Key Takeaways from Oatley’s Chapter 1
- Fiction as Simulation – Oatley suggests that fiction works like a mental flight simulator, the same way pilots are trained before heading out for their first several real-world flights. In story, the mental flight simulator allows readers to “try out” life experiences, emotions, and choices without real-world consequences. These simulations allow readers to practice empathy for characters—those both like and unlike them—which leads to building understanding and compassion.

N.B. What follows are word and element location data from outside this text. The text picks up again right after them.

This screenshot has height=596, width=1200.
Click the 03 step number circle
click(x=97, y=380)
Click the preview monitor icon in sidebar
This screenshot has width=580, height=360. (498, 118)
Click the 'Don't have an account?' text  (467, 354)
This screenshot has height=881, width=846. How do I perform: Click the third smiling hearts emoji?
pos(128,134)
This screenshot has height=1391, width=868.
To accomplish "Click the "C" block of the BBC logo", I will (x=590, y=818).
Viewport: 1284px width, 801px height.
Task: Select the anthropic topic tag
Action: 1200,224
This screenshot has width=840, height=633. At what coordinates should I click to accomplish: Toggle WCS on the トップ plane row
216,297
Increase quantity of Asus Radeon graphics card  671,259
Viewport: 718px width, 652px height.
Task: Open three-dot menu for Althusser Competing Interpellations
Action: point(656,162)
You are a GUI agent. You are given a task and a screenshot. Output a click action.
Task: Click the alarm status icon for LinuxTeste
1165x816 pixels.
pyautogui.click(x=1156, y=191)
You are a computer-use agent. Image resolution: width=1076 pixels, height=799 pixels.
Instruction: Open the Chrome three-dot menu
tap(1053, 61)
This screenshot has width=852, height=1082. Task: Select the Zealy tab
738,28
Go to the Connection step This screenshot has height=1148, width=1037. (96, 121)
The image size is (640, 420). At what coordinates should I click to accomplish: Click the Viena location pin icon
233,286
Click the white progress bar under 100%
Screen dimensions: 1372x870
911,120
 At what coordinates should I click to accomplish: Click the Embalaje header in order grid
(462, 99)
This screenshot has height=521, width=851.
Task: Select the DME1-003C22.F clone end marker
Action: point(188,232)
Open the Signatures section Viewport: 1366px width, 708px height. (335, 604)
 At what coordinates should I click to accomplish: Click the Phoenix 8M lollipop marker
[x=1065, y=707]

- Models & World-Building – Writers don’t just tell stories; they create models of human experience. These models—characters, conflicts, settings—are a kind of world-building, whether you’re writing fantasy or literary fiction. Writers create liminal spaces… Thresholds for readers to step across so they can enter and live within them and suspend their disbelief.
- The Dream State – When readers fall into a story and embrace the suspension of disbelief, they’re not passively consuming. They’re actively simulating, imagining, and learning, almost as if they were dreaming while awake. This is why, when we edit and approach our stories from a more objective viewpoint (after the subjectivity of the initial brain dump), we want to be aware and cautious not to break the dream.
Reflection / Writer’s Lens
As writers, this is powerful. We’re not just stringing words together; we’re crafting living simulations that allow our readers to practice empathy, explore danger and emotionally difficult situations safely, and inhabit other lives. That’s why details matter. That’s why world-building isn’t just for fantasy writers—it’s for all storytellers.
The next time you’re writing—or reading—notice when the dream takes hold. When the story stops being words on a page and starts being a place you are. That’s fiction doing its deepest work.
I’d love to know: What’s the last book you read that felt like a dream you didn’t want to wake from?